Real-Time Hybrid Substructuring for Shock Applications Considering Effective Actuator Control

Abstract

Shock describes a rapid change in loading conditions and occurs in many mechanical, aerospace, and civil engineering systems. The shock response of these systems is of critical importance in their design and must therefore be studied. While experimental investigation of shock response offers accurate results, this approach is costly and requires highly specialized and unique facilities. In contrast, numerical investigation of shock events can be an effective alternative; however, modeling the systems accurately can be challenging. In this paper, the application of Real-Time Hybrid Substructuring (RTHS) to study the system response to a shock event is proposed.
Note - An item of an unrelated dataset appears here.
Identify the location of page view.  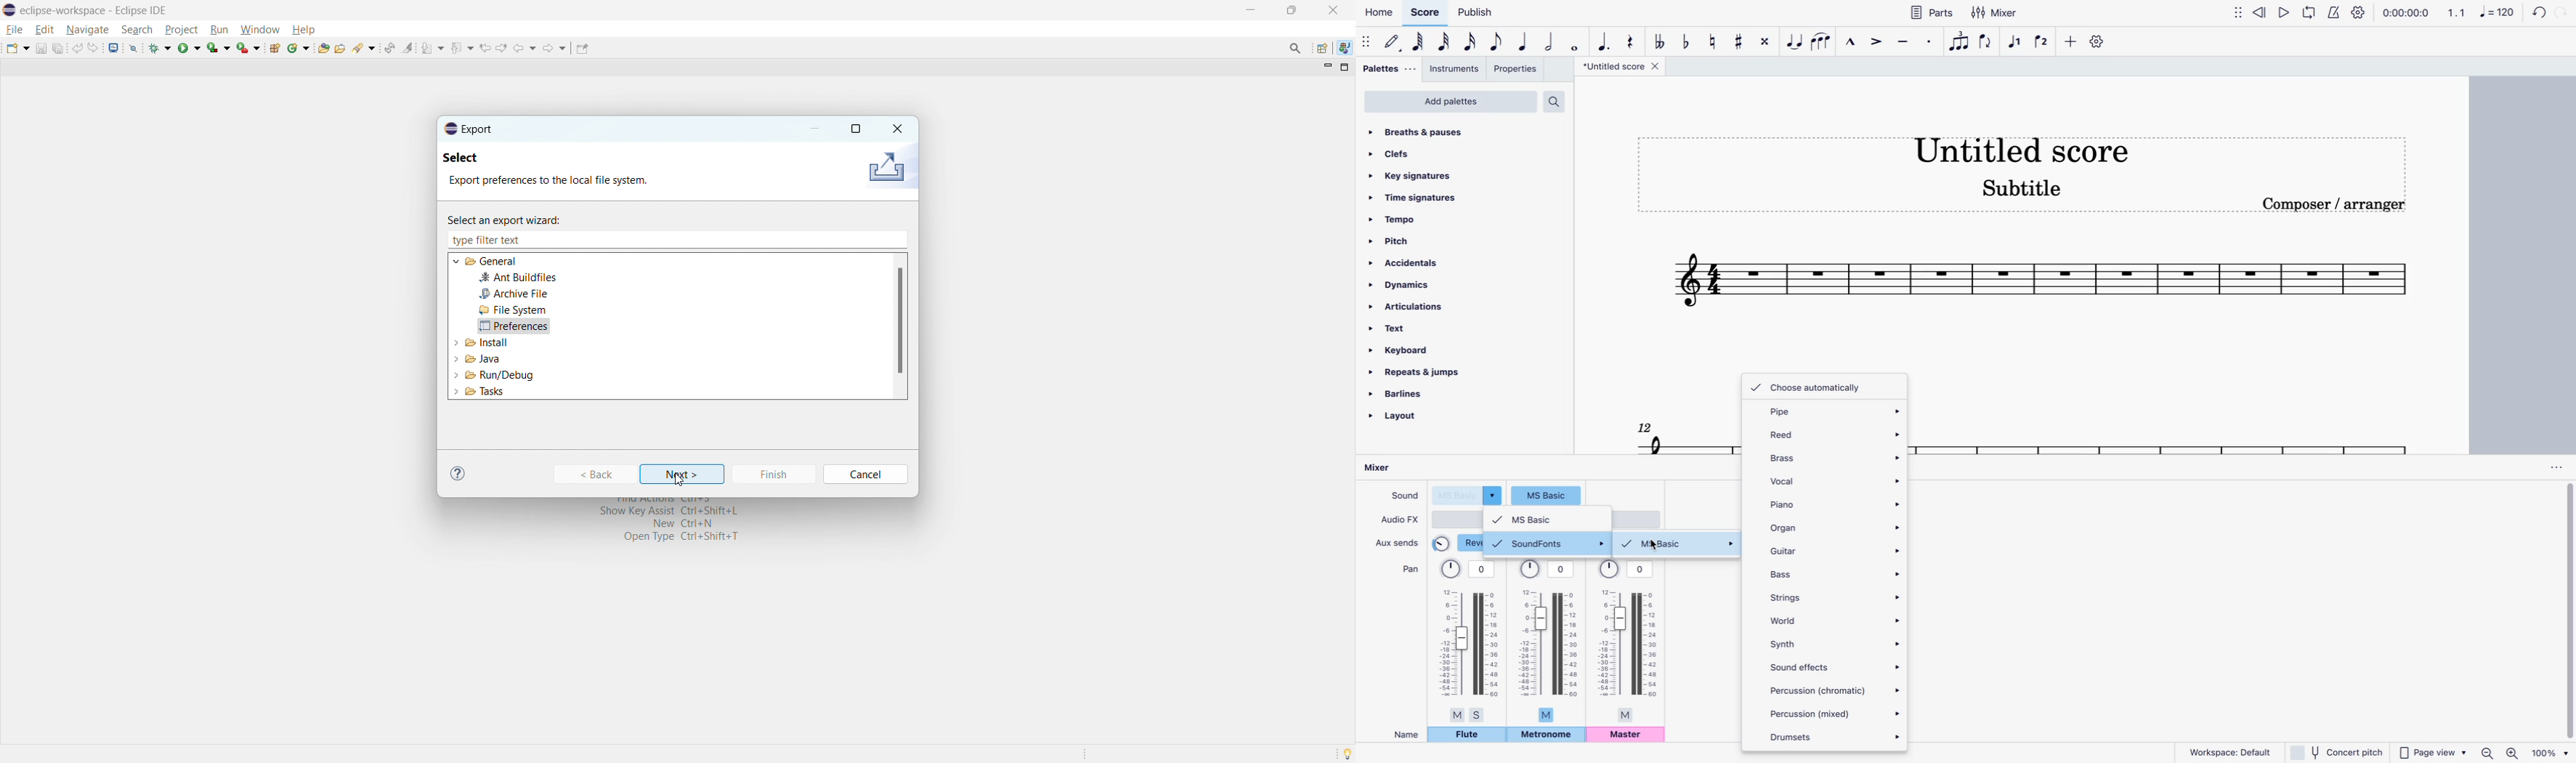
(2432, 750).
RTHS is a cyber-physical testing method, combining both experimental and numerical testing. The RTHS approach is intended to fully incorporate the dynamic interaction between the structure and the excitation source and realistically capture all dynamic phenomena. In this preliminary study of an RTHS shock test, the impact of a swinging pendulum on a mass–spring–damper system is investigated. This highly dynamic event requires precise actuator control and dynamics compensation. This work makes use of a model-based feedforward compensator, namely a minimum phase inverse compensator. To reduce any remaining frequency-dependent time delay or magnitude tracking errors, this compensator is combined with a P-type Iterative Learning Controller. The interaction force profile is studied for varying eigenfrequencies and mass ratios of the impacted mass–spring–damper system. The tests are able to replicate the free vibration response of the system accurately. Despite a good learning performance of the Iterative Learning Control, there are still tracking errors in the initial impact phase. Future work will look to improve actuator control and performance.